To be done →
1. Reproduce the Cape York passage word for word from "What You Need" to "on your own.".
2. List every road, track, and city that the Cape York passage mentions by name.

To understand Cape York, you need to get into the mindset of Australia. It’s a vast place, with the majority of its 20-million-odd inhabitants living on the country’s eastern coast. That leaves little, if any, infrastructure for the rest of the nation. It’s not unreasonable to have a single road to service an area the size of an American state. When four-wheel drivers think of Australia, it seems that images of wide-open red deserts are automatically—and exclusively—downloaded. While there’s nothing wrong with Australia’s desert Outback, it was the places even more off the beaten path that really interested me.

After his first visit, the author knew he had to go back, finding few places on Earth as liberating as the wilds of Cape York.

I had been to Cape York once before when I tagged along with few friends who managed to take a WWII-era Jeep across the Old Telegraph Track, considered to be Australia’s most-technical off-road trail. From the moment I departed, I knew that I had to go back; few places on Earth are as liberating as the wilds of Cape York.

Starting one of Australia’s most iconic tracks from behind a remote gas station; very convenient to refuel before setting off.

What You Need To Know

For the adventure-traveler, there are two main goals most seem to have for Cape York: first, to tackle the Old Telegraph Track, where you’ll drive though rivers and creeks deeper than some vehicles are tall; and second, to reach “The Tip,” Australia’s northernmost point. To do it the right way you’ll be spending about two weeks in the bush with only minimal support if you leave from the closest city, Cairns. Overpriced fuel and limited supplies are available every two or three hundred miles at one of the roadhouses scattered along the region’s main road, the Peninsula Development Road—but other than that, you’re on your own.

Data extract →

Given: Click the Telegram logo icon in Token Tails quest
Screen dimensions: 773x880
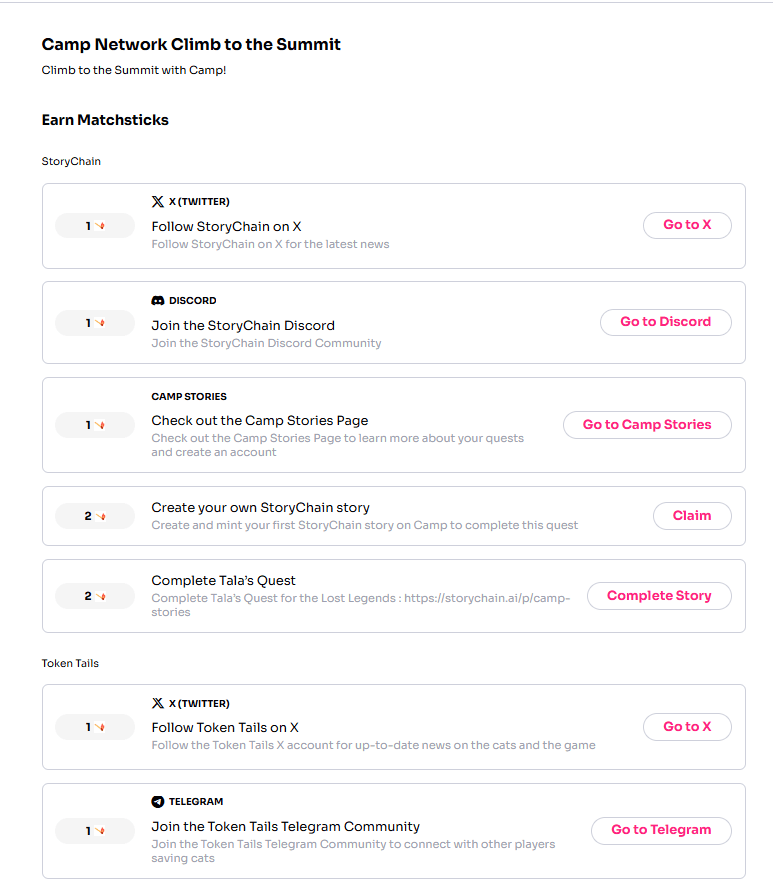Looking at the screenshot, I should point(158,801).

Complete answers →
1.
What You Need To Know

For the adventure-traveler, there are two main goals most seem to have for Cape York: first, to tackle the Old Telegraph Track, where you’ll drive though rivers and creeks deeper than some vehicles are tall; and second, to reach “The Tip,” Australia’s northernmost point. To do it the right way you’ll be spending about two weeks in the bush with only minimal support if you leave from the closest city, Cairns. Overpriced fuel and limited supplies are available every two or three hundred miles at one of the roadhouses scattered along the region’s main road, the Peninsula Development Road—but other than that, you’re on your own.

2.
- Old Telegraph Track
- Cairns
- Peninsula Development Road